Not open for further replies.


May 12, 2003
Hi and welcome to our Canadian site, ALS has no borders or boundaries this disease seems to be non judgemental in how it attacks the victims and their families. The pain of seeing your loved one disolve from a once healthy vibrant human to a shell of their former self robbing them of their life's passions. Your grandmothers voice, my brothers hands and voice he was a guitar and singer in his own band. It is a cruel unrelenting pain we feel and being helpless to protect them from the horrible fate of what is to come can leave us with such anger hurt and questioning the power of what this universe deals us.

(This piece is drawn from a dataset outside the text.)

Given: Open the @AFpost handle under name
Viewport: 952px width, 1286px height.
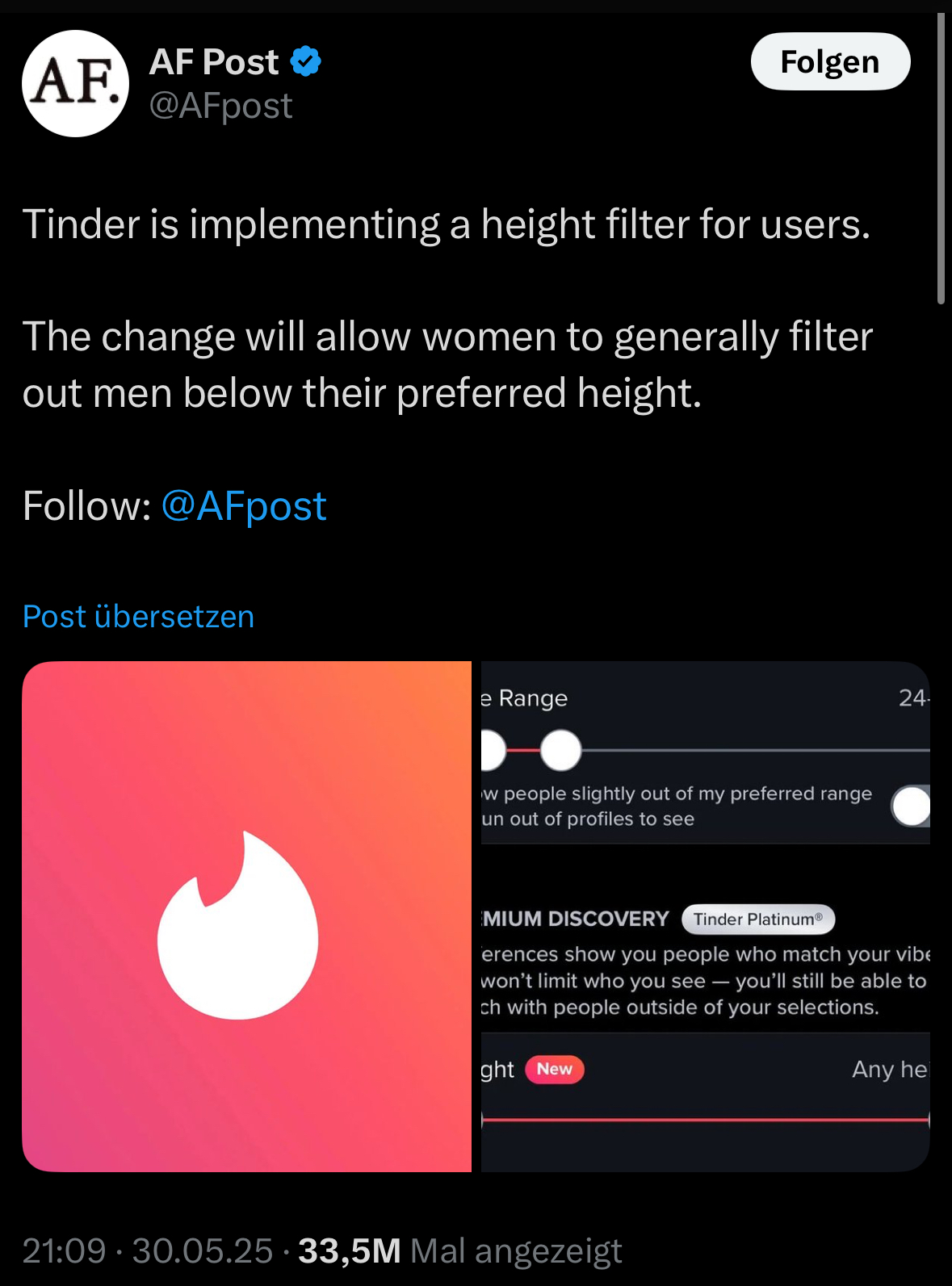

That being said I believe that once the dust finally settles and we no longer are in the crazy burnt out place of caregivers. We have some very powerful tools to help fight this disease that continues to rob some our loved ones of their right to life. When we take for granted the very simple things such as reaching out to scratch or lifting a glass to take a sip of water or crunching an apple then we can realize just how precious each and every moment of this life is. Once you have been priviledged to care for a person with ALS these little things become gifts and the little things become precious. If this is all that I get from what I and my family went through caring for Craig my brother who passed away in June 2003, at 39 years of age then I praise the universe for allowing me to see just what is important here on earth.

Take each moment as the precious gift it is think before the words come flying out of your mouth, hug before the moment passes, kiss without thinking, praise each accomplishment no matter how small, smile while the muscles in your face allow you to. Reach out and connect with everyone around you and treat all with respect because the gift of walking talking touching and being are still ours and have not been taken away these gifts are the bank roll we can take with us when we leave knowing that we used them to our best abilities and they have not been taken for granted.

I have been taught the ultimate gift the respect for life and the vehicle that has been given us could be used in such awesome ways. There are no guarantees and I sometimes wish that some people could experience the feelings we as caregivers have been able to see so that they to could gain a new respect for the gift of life. I am not saying I would wish the fate of ALS on anyone but a renewed respect for life could be life lesson 101.

I agree to take the time to love each other and respect each other while we have the chance. Joy
Not open for further replies.